=== Task description ===
Set down each entry exactly as it stands, without altering a single character.

===== Data for the task

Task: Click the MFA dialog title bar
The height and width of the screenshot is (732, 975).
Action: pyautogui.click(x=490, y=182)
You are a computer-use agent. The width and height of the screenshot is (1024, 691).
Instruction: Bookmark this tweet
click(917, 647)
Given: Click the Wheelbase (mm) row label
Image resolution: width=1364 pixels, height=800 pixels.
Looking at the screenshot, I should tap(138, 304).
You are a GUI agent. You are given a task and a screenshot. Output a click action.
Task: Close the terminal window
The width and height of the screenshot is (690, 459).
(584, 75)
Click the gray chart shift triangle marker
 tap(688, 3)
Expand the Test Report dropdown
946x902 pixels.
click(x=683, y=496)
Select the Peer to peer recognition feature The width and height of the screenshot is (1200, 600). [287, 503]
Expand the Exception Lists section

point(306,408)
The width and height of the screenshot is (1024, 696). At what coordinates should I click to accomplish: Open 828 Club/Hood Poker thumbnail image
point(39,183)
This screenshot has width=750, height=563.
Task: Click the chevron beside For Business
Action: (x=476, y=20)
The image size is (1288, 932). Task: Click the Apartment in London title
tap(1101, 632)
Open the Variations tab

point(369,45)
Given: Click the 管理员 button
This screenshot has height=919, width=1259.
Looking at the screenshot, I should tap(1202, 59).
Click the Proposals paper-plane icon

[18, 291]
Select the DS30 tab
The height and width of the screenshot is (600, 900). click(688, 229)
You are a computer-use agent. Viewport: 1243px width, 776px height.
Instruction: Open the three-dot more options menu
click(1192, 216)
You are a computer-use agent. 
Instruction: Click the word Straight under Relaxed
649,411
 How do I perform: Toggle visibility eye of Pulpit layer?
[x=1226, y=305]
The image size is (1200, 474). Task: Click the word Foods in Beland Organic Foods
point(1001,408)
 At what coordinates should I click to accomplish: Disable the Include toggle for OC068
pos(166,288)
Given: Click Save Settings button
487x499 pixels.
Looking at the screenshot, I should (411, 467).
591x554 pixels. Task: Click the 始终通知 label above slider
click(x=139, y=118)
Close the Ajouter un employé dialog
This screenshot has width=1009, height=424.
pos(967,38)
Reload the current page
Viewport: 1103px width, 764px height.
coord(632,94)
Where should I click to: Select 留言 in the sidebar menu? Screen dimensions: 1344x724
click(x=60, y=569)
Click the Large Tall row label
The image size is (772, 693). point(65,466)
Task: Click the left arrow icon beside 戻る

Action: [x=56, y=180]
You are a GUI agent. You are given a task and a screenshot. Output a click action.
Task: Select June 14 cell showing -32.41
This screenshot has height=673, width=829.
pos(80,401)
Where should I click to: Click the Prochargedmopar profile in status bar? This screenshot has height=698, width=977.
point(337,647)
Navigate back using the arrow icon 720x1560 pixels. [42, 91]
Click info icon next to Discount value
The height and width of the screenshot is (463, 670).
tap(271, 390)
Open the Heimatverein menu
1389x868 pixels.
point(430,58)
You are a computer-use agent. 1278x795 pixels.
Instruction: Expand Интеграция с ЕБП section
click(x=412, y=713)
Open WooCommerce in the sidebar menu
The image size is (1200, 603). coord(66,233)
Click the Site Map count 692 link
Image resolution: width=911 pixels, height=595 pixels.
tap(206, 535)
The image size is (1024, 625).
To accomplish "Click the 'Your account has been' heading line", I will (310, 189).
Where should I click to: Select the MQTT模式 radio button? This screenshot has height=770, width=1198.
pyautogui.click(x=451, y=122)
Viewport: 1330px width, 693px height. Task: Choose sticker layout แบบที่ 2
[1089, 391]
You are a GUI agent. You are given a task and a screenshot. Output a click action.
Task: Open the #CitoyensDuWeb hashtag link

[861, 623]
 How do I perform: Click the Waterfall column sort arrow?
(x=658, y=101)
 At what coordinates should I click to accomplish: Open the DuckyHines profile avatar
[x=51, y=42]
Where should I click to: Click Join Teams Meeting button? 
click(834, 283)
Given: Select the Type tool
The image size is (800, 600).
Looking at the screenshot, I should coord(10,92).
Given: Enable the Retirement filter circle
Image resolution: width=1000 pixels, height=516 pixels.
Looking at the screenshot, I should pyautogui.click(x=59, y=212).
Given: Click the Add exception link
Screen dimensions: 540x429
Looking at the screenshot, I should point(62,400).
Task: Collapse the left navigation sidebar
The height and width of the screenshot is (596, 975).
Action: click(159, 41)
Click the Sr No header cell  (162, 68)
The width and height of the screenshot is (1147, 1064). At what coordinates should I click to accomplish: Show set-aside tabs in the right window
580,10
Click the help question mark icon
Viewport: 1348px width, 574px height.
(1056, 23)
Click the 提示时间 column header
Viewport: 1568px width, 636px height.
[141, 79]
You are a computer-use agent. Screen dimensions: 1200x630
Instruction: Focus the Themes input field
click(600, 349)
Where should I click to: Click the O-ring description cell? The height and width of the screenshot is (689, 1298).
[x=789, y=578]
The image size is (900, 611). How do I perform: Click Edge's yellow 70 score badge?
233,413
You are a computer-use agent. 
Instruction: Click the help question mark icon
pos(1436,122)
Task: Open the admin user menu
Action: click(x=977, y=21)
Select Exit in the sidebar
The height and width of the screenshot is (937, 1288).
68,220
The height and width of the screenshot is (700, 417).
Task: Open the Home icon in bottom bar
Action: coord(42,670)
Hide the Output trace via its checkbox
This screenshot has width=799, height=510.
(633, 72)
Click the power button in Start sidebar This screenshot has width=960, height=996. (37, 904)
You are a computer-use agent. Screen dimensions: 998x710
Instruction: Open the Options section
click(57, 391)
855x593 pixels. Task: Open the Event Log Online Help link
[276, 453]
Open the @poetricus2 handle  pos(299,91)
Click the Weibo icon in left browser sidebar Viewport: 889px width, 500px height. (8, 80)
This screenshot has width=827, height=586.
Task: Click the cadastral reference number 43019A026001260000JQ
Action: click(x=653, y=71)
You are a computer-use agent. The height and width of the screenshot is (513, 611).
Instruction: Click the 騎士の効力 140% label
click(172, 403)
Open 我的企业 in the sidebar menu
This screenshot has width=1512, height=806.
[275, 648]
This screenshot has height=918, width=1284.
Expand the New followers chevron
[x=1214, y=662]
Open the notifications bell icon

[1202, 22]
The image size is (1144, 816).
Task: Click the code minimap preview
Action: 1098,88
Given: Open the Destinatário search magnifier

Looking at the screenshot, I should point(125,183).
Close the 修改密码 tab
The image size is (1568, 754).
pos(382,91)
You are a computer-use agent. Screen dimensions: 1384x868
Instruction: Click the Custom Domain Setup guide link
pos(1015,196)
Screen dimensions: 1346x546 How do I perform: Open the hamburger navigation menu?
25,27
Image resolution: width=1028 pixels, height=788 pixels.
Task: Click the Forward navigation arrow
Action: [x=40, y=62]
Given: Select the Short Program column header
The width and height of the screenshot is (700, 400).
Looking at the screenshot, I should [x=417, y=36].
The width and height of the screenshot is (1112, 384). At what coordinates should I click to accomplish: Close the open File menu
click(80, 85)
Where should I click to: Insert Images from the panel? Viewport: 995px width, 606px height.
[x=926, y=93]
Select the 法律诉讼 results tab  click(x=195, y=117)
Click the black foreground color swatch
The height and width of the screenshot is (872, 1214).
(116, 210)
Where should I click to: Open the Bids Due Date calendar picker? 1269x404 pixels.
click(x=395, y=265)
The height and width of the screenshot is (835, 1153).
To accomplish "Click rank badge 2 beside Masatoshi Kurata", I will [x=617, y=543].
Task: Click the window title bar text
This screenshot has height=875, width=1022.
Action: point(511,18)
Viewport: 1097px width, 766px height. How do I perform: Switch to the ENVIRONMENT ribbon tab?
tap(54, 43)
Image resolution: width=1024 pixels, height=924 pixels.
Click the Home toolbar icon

==========

=== Output of the exercise ===
Task: Click the MFA dialog title bar
The height and width of the screenshot is (732, 975).
Action: pyautogui.click(x=490, y=182)
You are a computer-use agent. The width and height of the screenshot is (1024, 691).
Instruction: Bookmark this tweet
click(917, 647)
Given: Click the Wheelbase (mm) row label
Image resolution: width=1364 pixels, height=800 pixels.
Looking at the screenshot, I should tap(138, 304).
You are a GUI agent. You are given a task and a screenshot. Output a click action.
Task: Close the terminal window
The width and height of the screenshot is (690, 459).
(584, 75)
Click the gray chart shift triangle marker
 tap(688, 3)
Expand the Test Report dropdown
946x902 pixels.
click(x=683, y=496)
Select the Peer to peer recognition feature The width and height of the screenshot is (1200, 600). [287, 503]
Expand the Exception Lists section

point(306,408)
The width and height of the screenshot is (1024, 696). At what coordinates should I click to accomplish: Open 828 Club/Hood Poker thumbnail image
point(39,183)
This screenshot has width=750, height=563.
Task: Click the chevron beside For Business
Action: (x=476, y=20)
The image size is (1288, 932). Task: Click the Apartment in London title
tap(1101, 632)
Open the Variations tab

point(369,45)
Given: Click the 管理员 button
This screenshot has height=919, width=1259.
Looking at the screenshot, I should tap(1202, 59).
Click the Proposals paper-plane icon

[18, 291]
Select the DS30 tab
The height and width of the screenshot is (600, 900). click(688, 229)
You are a computer-use agent. Viewport: 1243px width, 776px height.
Instruction: Open the three-dot more options menu
click(1192, 216)
You are a computer-use agent. 
Instruction: Click the word Straight under Relaxed
649,411
 How do I perform: Toggle visibility eye of Pulpit layer?
[x=1226, y=305]
The image size is (1200, 474). Task: Click the word Foods in Beland Organic Foods
point(1001,408)
 At what coordinates should I click to accomplish: Disable the Include toggle for OC068
pos(166,288)
Given: Click Save Settings button
487x499 pixels.
Looking at the screenshot, I should (411, 467).
591x554 pixels. Task: Click the 始终通知 label above slider
click(x=139, y=118)
Close the Ajouter un employé dialog
This screenshot has width=1009, height=424.
pos(967,38)
Reload the current page
Viewport: 1103px width, 764px height.
coord(632,94)
Where should I click to: Select 留言 in the sidebar menu? Screen dimensions: 1344x724
click(x=60, y=569)
Click the Large Tall row label
The image size is (772, 693). point(65,466)
Task: Click the left arrow icon beside 戻る

Action: [x=56, y=180]
You are a GUI agent. You are given a task and a screenshot. Output a click action.
Task: Select June 14 cell showing -32.41
This screenshot has height=673, width=829.
pos(80,401)
Where should I click to: Click the Prochargedmopar profile in status bar? This screenshot has height=698, width=977.
point(337,647)
Navigate back using the arrow icon 720x1560 pixels. [42, 91]
Click info icon next to Discount value
The height and width of the screenshot is (463, 670).
tap(271, 390)
Open the Heimatverein menu
1389x868 pixels.
point(430,58)
You are a computer-use agent. 1278x795 pixels.
Instruction: Expand Интеграция с ЕБП section
click(x=412, y=713)
Open WooCommerce in the sidebar menu
The image size is (1200, 603). coord(66,233)
Click the Site Map count 692 link
Image resolution: width=911 pixels, height=595 pixels.
tap(206, 535)
The image size is (1024, 625).
To accomplish "Click the 'Your account has been' heading line", I will (310, 189).
Where should I click to: Select the MQTT模式 radio button? This screenshot has height=770, width=1198.
pyautogui.click(x=451, y=122)
Viewport: 1330px width, 693px height. Task: Choose sticker layout แบบที่ 2
[1089, 391]
You are a GUI agent. You are given a task and a screenshot. Output a click action.
Task: Open the #CitoyensDuWeb hashtag link

[861, 623]
 How do I perform: Click the Waterfall column sort arrow?
(x=658, y=101)
 At what coordinates should I click to accomplish: Open the DuckyHines profile avatar
[x=51, y=42]
Where should I click to: Click Join Teams Meeting button? 
click(834, 283)
Given: Select the Type tool
The image size is (800, 600).
Looking at the screenshot, I should coord(10,92).
Given: Enable the Retirement filter circle
Image resolution: width=1000 pixels, height=516 pixels.
Looking at the screenshot, I should pyautogui.click(x=59, y=212).
Given: Click the Add exception link
Screen dimensions: 540x429
Looking at the screenshot, I should point(62,400).
Task: Collapse the left navigation sidebar
The height and width of the screenshot is (596, 975).
Action: click(159, 41)
Click the Sr No header cell  (162, 68)
The width and height of the screenshot is (1147, 1064). At what coordinates should I click to accomplish: Show set-aside tabs in the right window
580,10
Click the help question mark icon
Viewport: 1348px width, 574px height.
(1056, 23)
Click the 提示时间 column header
Viewport: 1568px width, 636px height.
[141, 79]
You are a computer-use agent. Screen dimensions: 1200x630
Instruction: Focus the Themes input field
click(600, 349)
Where should I click to: Click the O-ring description cell? The height and width of the screenshot is (689, 1298).
[x=789, y=578]
The image size is (900, 611). How do I perform: Click Edge's yellow 70 score badge?
233,413
You are a computer-use agent. 
Instruction: Click the help question mark icon
pos(1436,122)
Task: Open the admin user menu
Action: click(x=977, y=21)
Select Exit in the sidebar
The height and width of the screenshot is (937, 1288).
68,220
The height and width of the screenshot is (700, 417).
Task: Open the Home icon in bottom bar
Action: coord(42,670)
Hide the Output trace via its checkbox
This screenshot has width=799, height=510.
(633, 72)
Click the power button in Start sidebar This screenshot has width=960, height=996. (37, 904)
You are a computer-use agent. Screen dimensions: 998x710
Instruction: Open the Options section
click(57, 391)
855x593 pixels. Task: Open the Event Log Online Help link
[276, 453]
Open the @poetricus2 handle  pos(299,91)
Click the Weibo icon in left browser sidebar Viewport: 889px width, 500px height. (8, 80)
This screenshot has width=827, height=586.
Task: Click the cadastral reference number 43019A026001260000JQ
Action: click(x=653, y=71)
You are a computer-use agent. The height and width of the screenshot is (513, 611).
Instruction: Click the 騎士の効力 140% label
click(172, 403)
Open 我的企业 in the sidebar menu
This screenshot has width=1512, height=806.
[275, 648]
This screenshot has height=918, width=1284.
Expand the New followers chevron
[x=1214, y=662]
Open the notifications bell icon

[1202, 22]
The image size is (1144, 816).
Task: Click the code minimap preview
Action: 1098,88
Given: Open the Destinatário search magnifier

Looking at the screenshot, I should point(125,183).
Close the 修改密码 tab
The image size is (1568, 754).
pos(382,91)
You are a computer-use agent. Screen dimensions: 1384x868
Instruction: Click the Custom Domain Setup guide link
pos(1015,196)
Screen dimensions: 1346x546 How do I perform: Open the hamburger navigation menu?
25,27
Image resolution: width=1028 pixels, height=788 pixels.
Task: Click the Forward navigation arrow
Action: [x=40, y=62]
Given: Select the Short Program column header
The width and height of the screenshot is (700, 400).
Looking at the screenshot, I should [x=417, y=36].
The width and height of the screenshot is (1112, 384). At what coordinates should I click to accomplish: Close the open File menu
click(80, 85)
Where should I click to: Insert Images from the panel? Viewport: 995px width, 606px height.
[x=926, y=93]
Select the 法律诉讼 results tab  click(x=195, y=117)
Click the black foreground color swatch
The height and width of the screenshot is (872, 1214).
(116, 210)
Where should I click to: Open the Bids Due Date calendar picker? 1269x404 pixels.
click(x=395, y=265)
The height and width of the screenshot is (835, 1153).
To accomplish "Click rank badge 2 beside Masatoshi Kurata", I will [x=617, y=543].
Task: Click the window title bar text
This screenshot has height=875, width=1022.
Action: point(511,18)
Viewport: 1097px width, 766px height. How do I perform: Switch to the ENVIRONMENT ribbon tab?
tap(54, 43)
Image resolution: width=1024 pixels, height=924 pixels.
Click the Home toolbar icon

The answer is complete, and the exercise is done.